D’aucuns pensaient qu’il en faisait déjà partie. Le mois dernier, Georges Perec, célèbre écrivain français du XXème siècle, a fait son entrée dans la prestigieuse collection La Pléiade, qui regroupe les plus grands auteurs de tous les temps, d’origine française ou étrangère. Considéré comme le plus inventif des écrivains français, Georges Perec avait réussi à donner un nouveau souffle à la littérature en jouant constamment avec les mots.
Comment oublier le récit du traumatisme de la guerre de W ou le souvenir d’enfance ? Comment ne pas être impressionné par les prouesses stylistiques de La disparition ? Enfin, comment ne pas être ému face à la quête désespérée du bonheur racontée dans Les Choses ? L’année 2017 marque la reconnaissance ultime du travail littéraire d’envergure entrepris par l’écrivain Georges Perec durant la seconde moitié du XXème siècle. La célèbre collection La Pléiade, connue pour ses éditions de luxe imprimées sur papier bible, vient de rendre hommage à l’auteur en intégrant ses oeuvres à sa prestigieuse bibliothèque.
Désormais disponible en deux grands volumes, cette nouvelle entrée à la Pléiade contient les oeuvres les plus emblématiques de Georges Perec : W ou le souvenir d’enfance, La Vie mode d’emploi, La disparition, Les revenentes ou encore L’Eternité – autant de récits récompensés par des prix littéraires de haut niveau tels que les prix Renaudot et Médicis. L’édition a notamment été publiée sous la direction de Christelle Reggiani, professeure de français à l’Université Paris-Sorbonne, qui affirme dans l’introduction des deux volumes consacrés à l’auteur que « l’oeuvre de Perec est aujourd’hui devenue classique« . L’originalité, l’intensité et la complexité des textes de l’écrivain ont été vraisemblablement déterminantes pour son entrée dans la bibliothèque de la Pléiade, qui met en lumière depuis 1931 les qualités rédactionnelles de ses membres et contribue à la consécration de ces derniers.
Complète, l’oeuvre de Georges Perec l’est assurément.
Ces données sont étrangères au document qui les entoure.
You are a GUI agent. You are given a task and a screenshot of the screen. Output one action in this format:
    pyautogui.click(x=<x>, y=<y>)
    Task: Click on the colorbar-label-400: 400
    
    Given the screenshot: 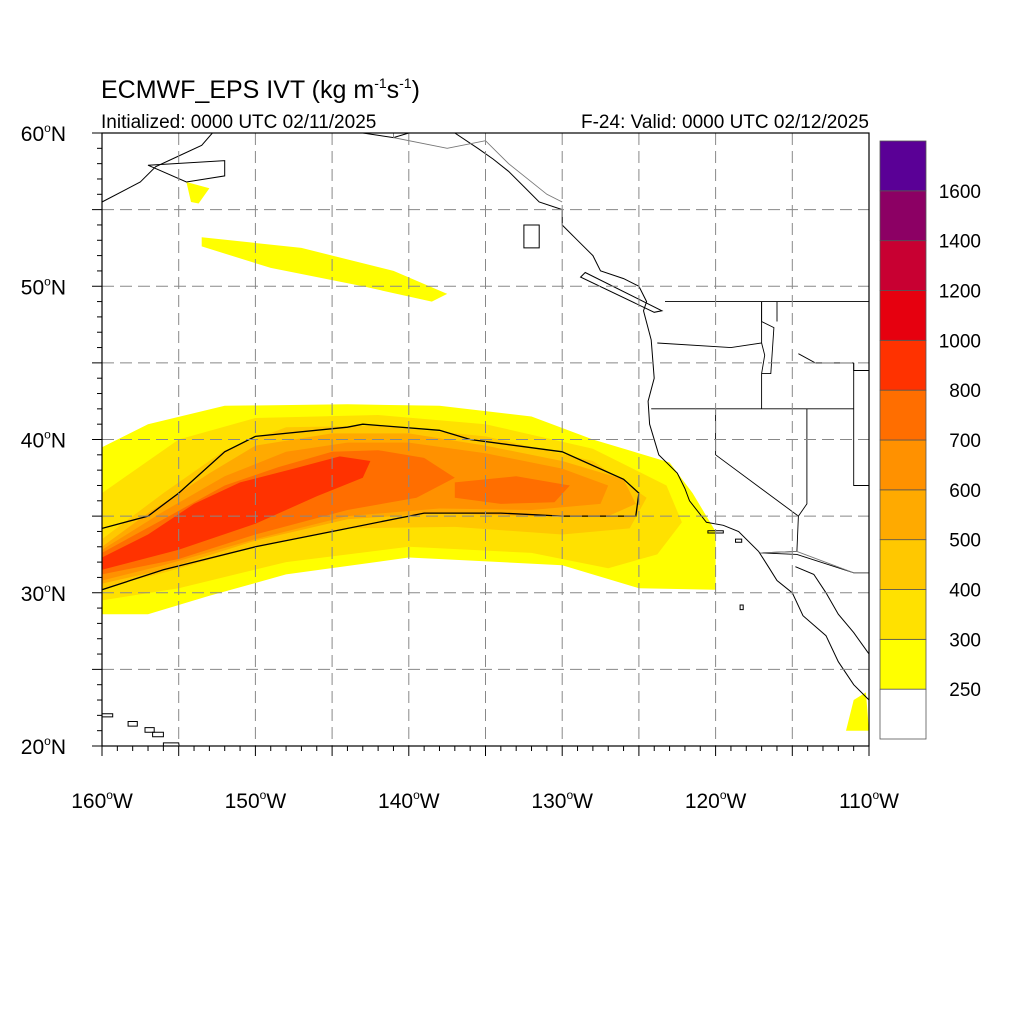 What is the action you would take?
    pyautogui.click(x=965, y=592)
Membre du groupe littéraire Ouvroir de Littérature Potentielle (plus connu sous le nom d’Oulipo), dont les illustres Italo Calvino et Raymond Queneau faisaient également partie, il a très vite affirmé son caractère inventif en créant, comme le veut la démarche oulipienne, « des structures, des formes et des contraintes nouvelles, susceptibles de permettre la production d’œuvres originales« . Tel un insatiable touche-à-tout, il se décrivait lui-même comme un « paysan cultivant plusieurs champs« , ces derniers étant au nombre de quatre : sociologique, romanesque, autobiographique et ludique.
En outre, la mémoire joue un rôle important dans les ouvrages de Perec. Dans W ou le souvenir d’enfance, le lecteur découvre le passé sombre de l’auteur, qui y raconte dans une double narration le traumatisme lié à la guerre et plus particulièrement à la disparition de ses parents, sur le front et à Auschwitz. Il évoque en détails son enfance volée : « Moi, j’aurais aimé aider ma mère à débarrasser la table de la cuisine après le dîner. Sur la table, il y aurait eu une toile cirée à petits carreaux bleus (…). Puis je serais allé chercher mon cartable, j’aurais sorti mon livre, mes cahiers et mon plumier de bois…« . L’écriture lui permet alors de mettre les mots sur ses maux.
C’est en 1982 que Georges Perec nous a prématurément quitté, âgé seulement de 45 ans. Christelle Reggiani justifie l’hommage à l’auteur en soulignant sa grandeur : « A ce qui pourrait avoir l’allure d’une gageure – comment faire d’un orphelin juif d’origine polonaise un (grand) écrivain français ? – l’écriture répondra par l’éclatante réussite de l’oeuvre, dont l’entrée dans la Pléiade entérine le caractère patrimonial« . L’entrée de Perec dans la Pléiade fera sans nul doute le bonheur des lecteurs assidus de l’été désireux de découvrir ou redécouvrir ses histoires.